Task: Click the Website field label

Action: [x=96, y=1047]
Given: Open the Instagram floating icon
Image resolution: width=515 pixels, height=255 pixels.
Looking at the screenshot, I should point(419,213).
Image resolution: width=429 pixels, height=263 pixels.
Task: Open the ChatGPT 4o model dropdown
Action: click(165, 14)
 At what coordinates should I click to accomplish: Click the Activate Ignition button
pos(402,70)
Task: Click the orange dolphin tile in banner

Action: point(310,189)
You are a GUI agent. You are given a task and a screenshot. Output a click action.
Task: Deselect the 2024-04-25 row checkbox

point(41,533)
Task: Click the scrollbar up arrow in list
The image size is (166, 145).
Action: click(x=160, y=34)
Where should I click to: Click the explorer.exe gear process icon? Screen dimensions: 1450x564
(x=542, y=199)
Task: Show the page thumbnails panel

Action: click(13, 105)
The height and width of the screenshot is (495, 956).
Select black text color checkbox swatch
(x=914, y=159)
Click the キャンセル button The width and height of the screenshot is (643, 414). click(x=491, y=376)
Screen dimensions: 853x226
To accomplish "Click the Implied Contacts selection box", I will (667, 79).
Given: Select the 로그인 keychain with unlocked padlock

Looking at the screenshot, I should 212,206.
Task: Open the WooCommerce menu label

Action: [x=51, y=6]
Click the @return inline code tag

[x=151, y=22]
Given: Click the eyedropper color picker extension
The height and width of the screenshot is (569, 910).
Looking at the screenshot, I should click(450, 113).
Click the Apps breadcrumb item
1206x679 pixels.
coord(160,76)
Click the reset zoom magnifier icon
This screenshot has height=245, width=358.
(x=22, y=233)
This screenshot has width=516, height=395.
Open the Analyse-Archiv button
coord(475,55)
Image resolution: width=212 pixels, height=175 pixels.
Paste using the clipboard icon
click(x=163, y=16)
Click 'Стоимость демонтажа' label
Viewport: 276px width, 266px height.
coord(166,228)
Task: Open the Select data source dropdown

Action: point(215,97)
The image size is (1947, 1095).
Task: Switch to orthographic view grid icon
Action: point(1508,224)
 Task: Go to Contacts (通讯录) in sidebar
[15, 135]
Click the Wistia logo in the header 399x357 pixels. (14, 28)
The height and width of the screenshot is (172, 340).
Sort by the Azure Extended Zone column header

◆ ◆ ◆ ◆ ◆ ◆ ◆

Challenge |
Quote all of the material above word for word, keeping every line in its original order.

Full response |
Task: Click the Website field label

Action: [x=96, y=1047]
Given: Open the Instagram floating icon
Image resolution: width=515 pixels, height=255 pixels.
Looking at the screenshot, I should point(419,213).
Image resolution: width=429 pixels, height=263 pixels.
Task: Open the ChatGPT 4o model dropdown
Action: click(165, 14)
 At what coordinates should I click to accomplish: Click the Activate Ignition button
pos(402,70)
Task: Click the orange dolphin tile in banner

Action: point(310,189)
You are a GUI agent. You are given a task and a screenshot. Output a click action.
Task: Deselect the 2024-04-25 row checkbox

point(41,533)
Task: Click the scrollbar up arrow in list
The image size is (166, 145).
Action: click(x=160, y=34)
Where should I click to: Click the explorer.exe gear process icon? Screen dimensions: 1450x564
(x=542, y=199)
Task: Show the page thumbnails panel

Action: click(13, 105)
The height and width of the screenshot is (495, 956).
Select black text color checkbox swatch
(x=914, y=159)
Click the キャンセル button The width and height of the screenshot is (643, 414). click(x=491, y=376)
Screen dimensions: 853x226
To accomplish "Click the Implied Contacts selection box", I will (667, 79).
Given: Select the 로그인 keychain with unlocked padlock

Looking at the screenshot, I should 212,206.
Task: Open the WooCommerce menu label

Action: [x=51, y=6]
Click the @return inline code tag

[x=151, y=22]
Given: Click the eyedropper color picker extension
The height and width of the screenshot is (569, 910).
Looking at the screenshot, I should click(450, 113).
Click the Apps breadcrumb item
1206x679 pixels.
coord(160,76)
Click the reset zoom magnifier icon
This screenshot has height=245, width=358.
(x=22, y=233)
This screenshot has width=516, height=395.
Open the Analyse-Archiv button
coord(475,55)
Image resolution: width=212 pixels, height=175 pixels.
Paste using the clipboard icon
click(x=163, y=16)
Click 'Стоимость демонтажа' label
Viewport: 276px width, 266px height.
coord(166,228)
Task: Open the Select data source dropdown

Action: point(215,97)
The image size is (1947, 1095).
Task: Switch to orthographic view grid icon
Action: point(1508,224)
 Task: Go to Contacts (通讯录) in sidebar
[15, 135]
Click the Wistia logo in the header 399x357 pixels. (14, 28)
The height and width of the screenshot is (172, 340).
Sort by the Azure Extended Zone column header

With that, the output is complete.